Origine et histoire du Château de Gavaudun
Le château de Gavaudun est un ancien château fort du XIIIe siècle, aujourd’hui en ruines, situé sur un éperon rocheux surplombant le vallon de la Lède, dans le département de Lot-et-Garonne. Construit entre le XIIe et le XIIIe siècle, il contrôlait un axe stratégique entre le Périgord et l’Agenais. Son accès unique, une échelle dans un puits vertical creusé dans la roche, en faisait une forteresse quasi imprenable. Le donjon, haut de 25 mètres et composé de cinq étages, a été surélevé au XIVe siècle.
Le château est mentionné dès 1160, lorsque l’évêque de Périgueux, Jean d’Assida, l’assiège pour en chasser des brigands ou des hérétiques, avant de le démolir. Reconstruit peu après, il est cité dans le saisimentum de 1271 lors de la prise de pouvoir royal sur les terres du comte de Toulouse. Pendant la guerre de Cent Ans, il joue un rôle clé dans les conflits franco-anglais, passant entre les mains de familles comme les Baleinx, alliés des Anglais, puis des Durfort, partisans du roi de France.
Au XVe siècle, la seigneurie de Gavaudun échoit à la famille de Lustrac, notamment à Arnaud de Lustrac (dit Naudonnet), capitaine gascon combattant les Anglais. Le château devient un refuge pour Marguerite de Lustrac, veuve du maréchal de Saint-André, puis pour Geoffroy de Vivans pendant les guerres de Religion. Après des héritages complexes, il passe aux mains des d’Auray de Brie au XVIIe siècle, puis est vendu en 1686 à la famille de Belsunce, qui le conserve jusqu’à la Révolution.
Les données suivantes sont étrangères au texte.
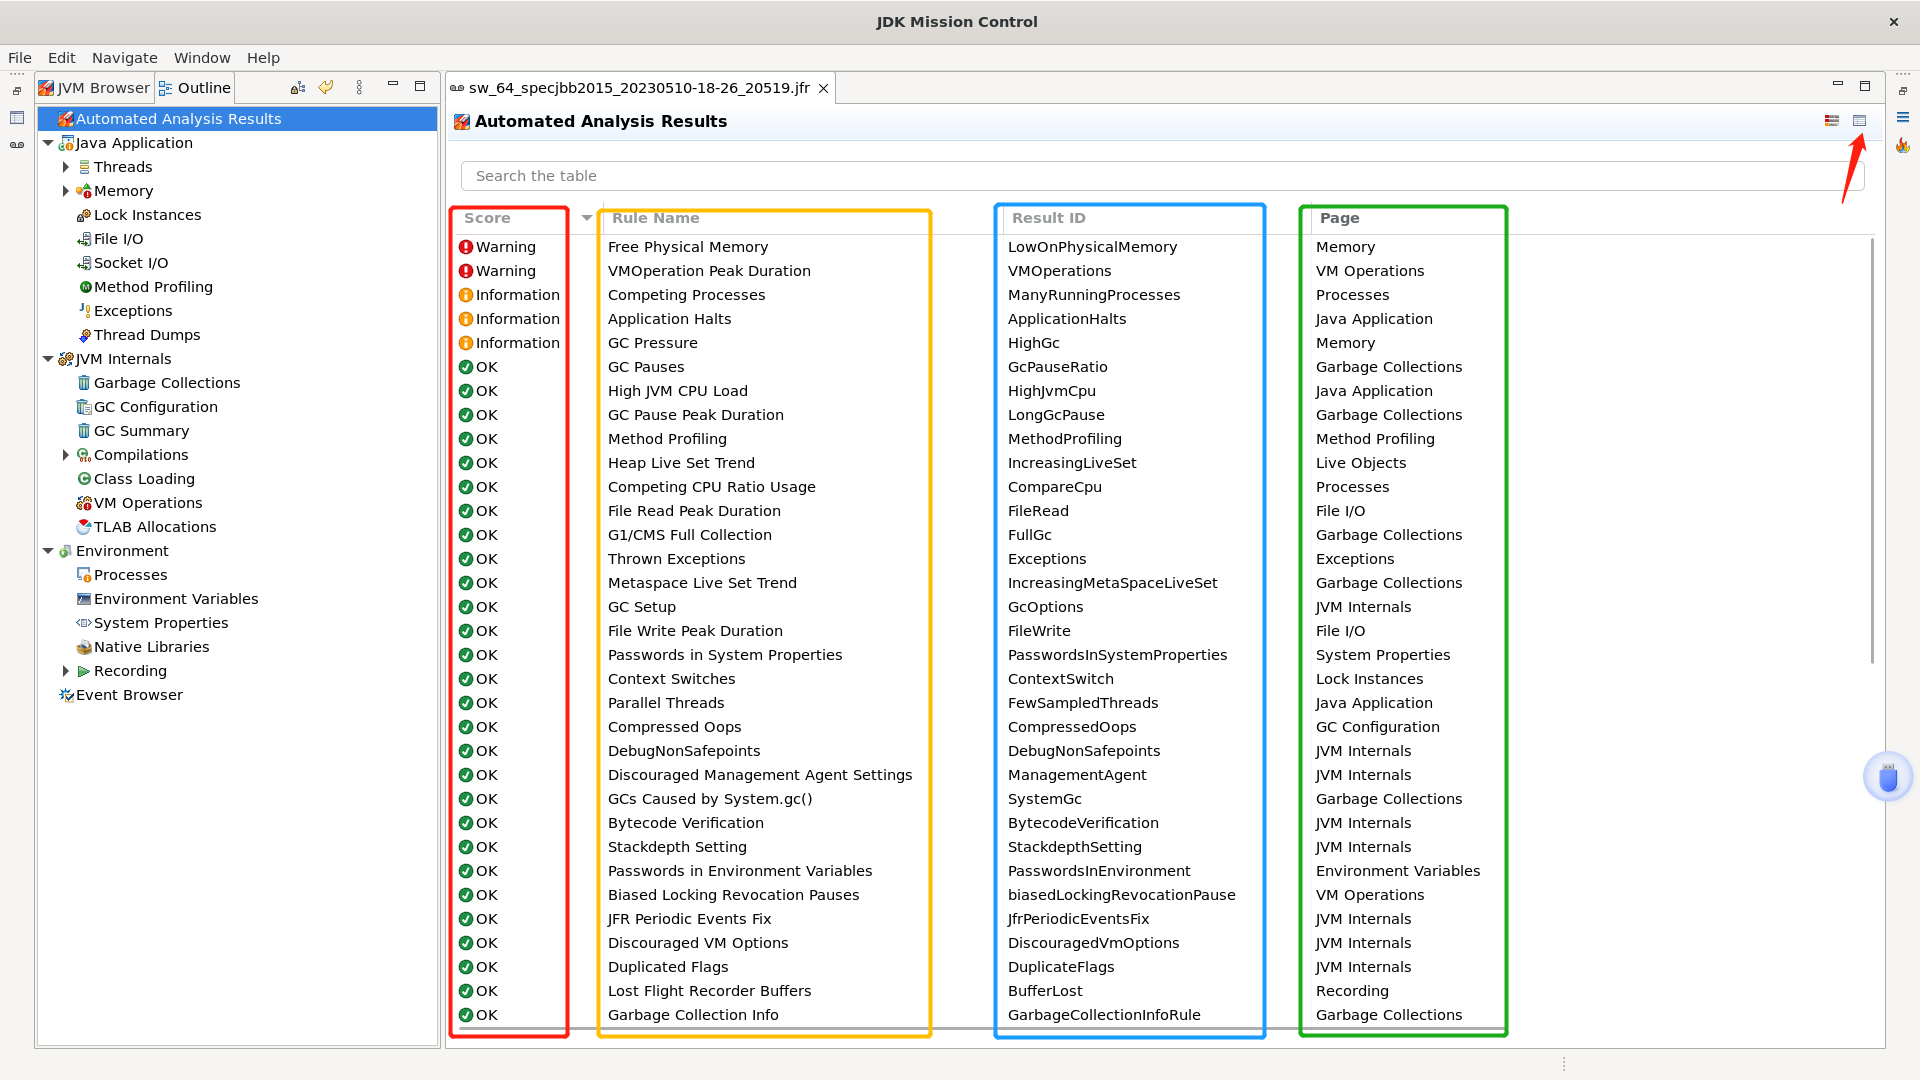Screen dimensions: 1920x1080
Task: Open the Navigate menu
Action: [124, 57]
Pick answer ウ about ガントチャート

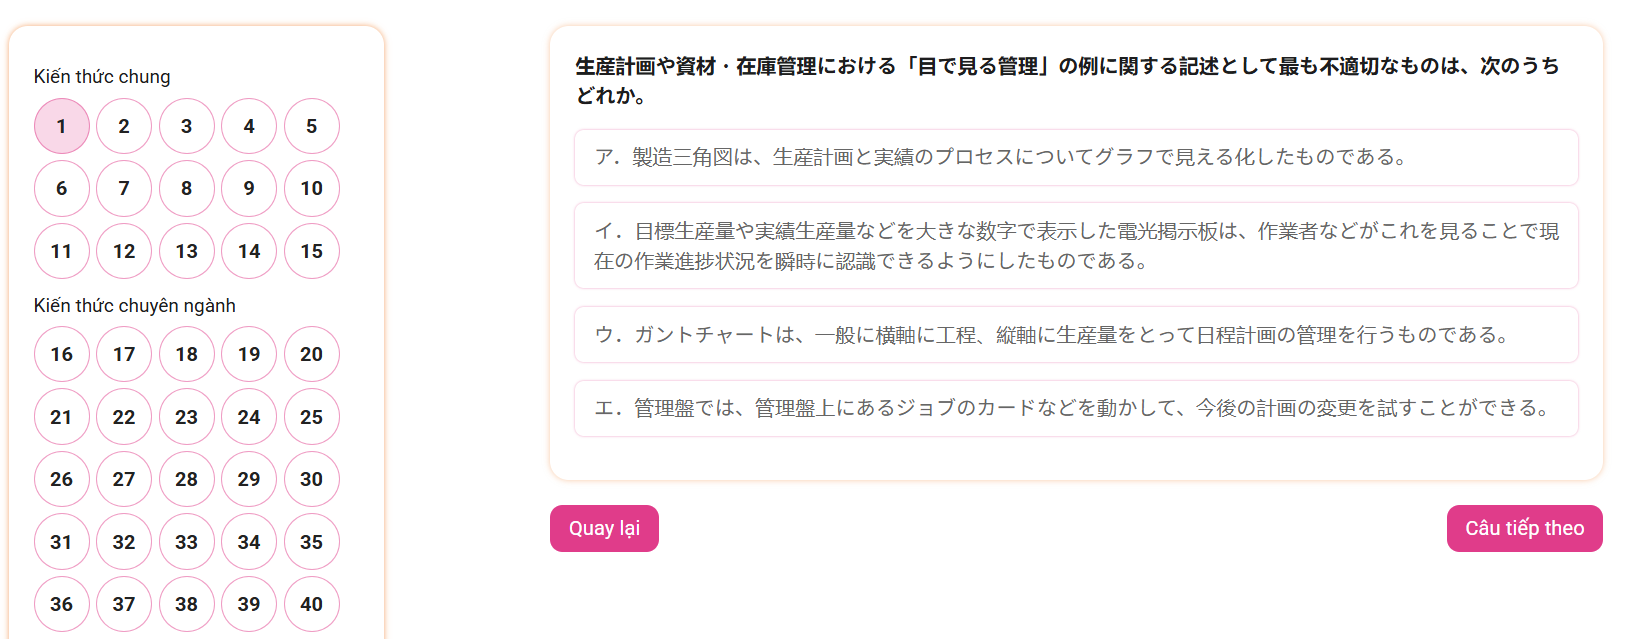(x=1075, y=335)
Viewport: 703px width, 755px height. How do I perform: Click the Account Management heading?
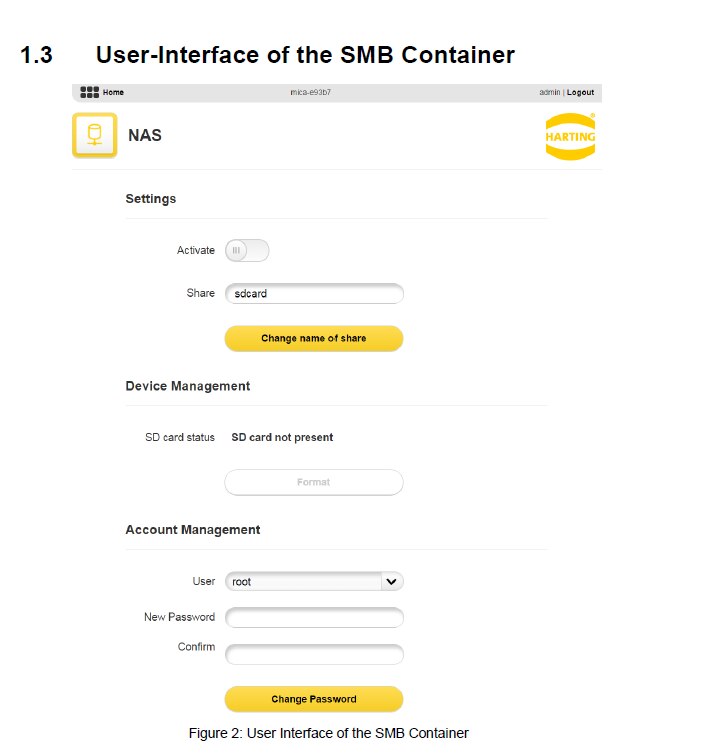(x=193, y=530)
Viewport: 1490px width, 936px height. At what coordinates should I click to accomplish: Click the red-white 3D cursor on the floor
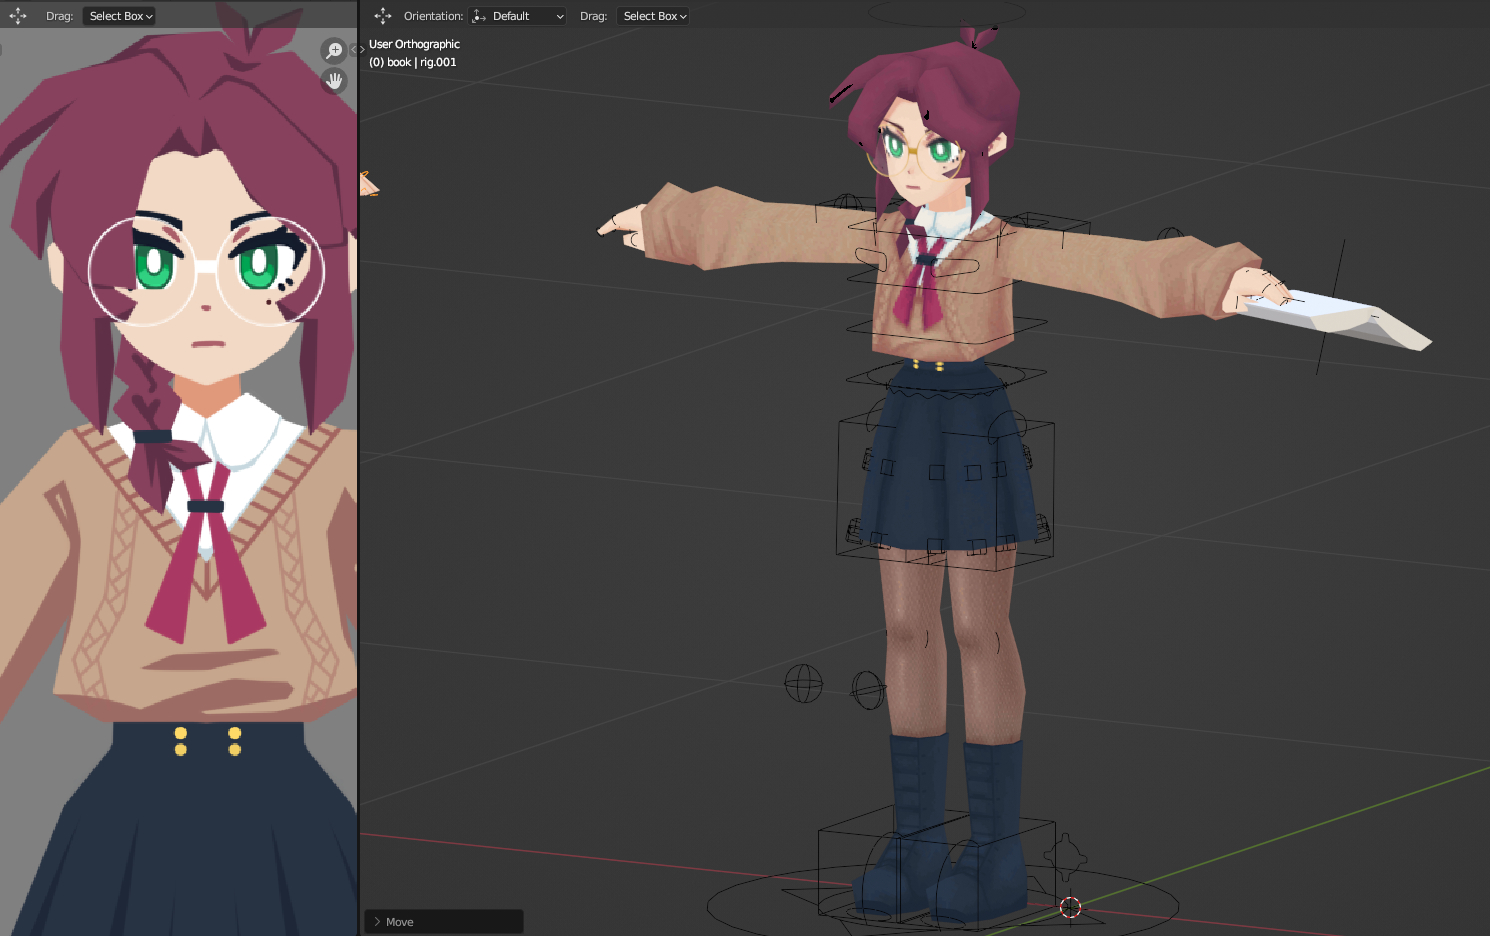1070,907
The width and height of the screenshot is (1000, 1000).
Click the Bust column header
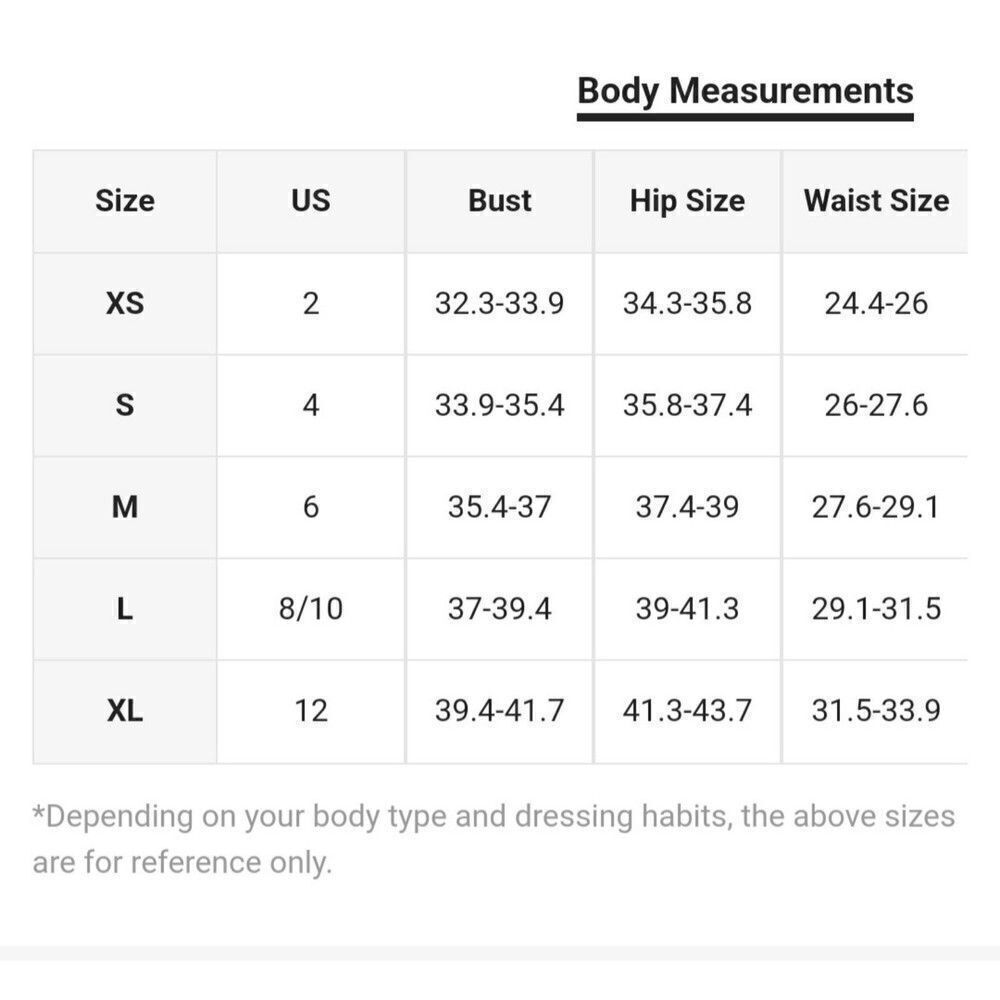(x=499, y=201)
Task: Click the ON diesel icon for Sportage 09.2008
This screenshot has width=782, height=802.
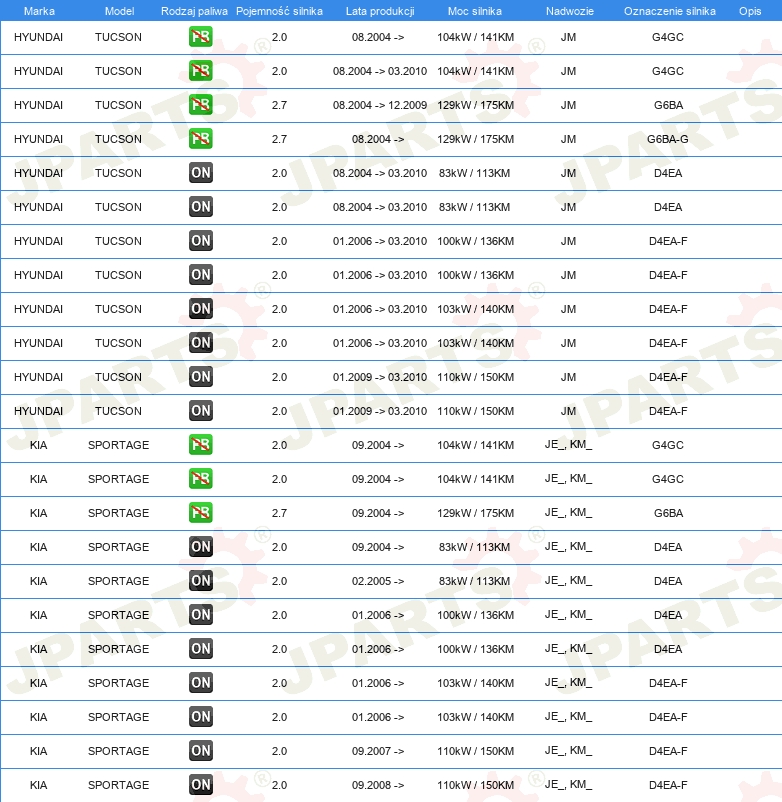Action: [x=200, y=785]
En 1796, le château, partiellement détruit et vendu comme bien national, est racheté par la commune de Gavaudun. Seul le donjon, classé monument historique dès 1862, subsiste aujourd’hui, témoignant de son passé militaire et féodal. Les vestiges, incluant des courtines fines et un accès troglodytique, rappellent son rôle stratégique dans l’histoire régionale.
Le site, propriété communale, est protégé au titre des monuments historiques depuis 1862 pour sa tour et 1987 pour le reste des ruines. Son architecture reflète les adaptations défensives médiévales, avec un donjon couvert de créneaux et un système d’accès ingénieux, typique des châteaux gascons de l’époque.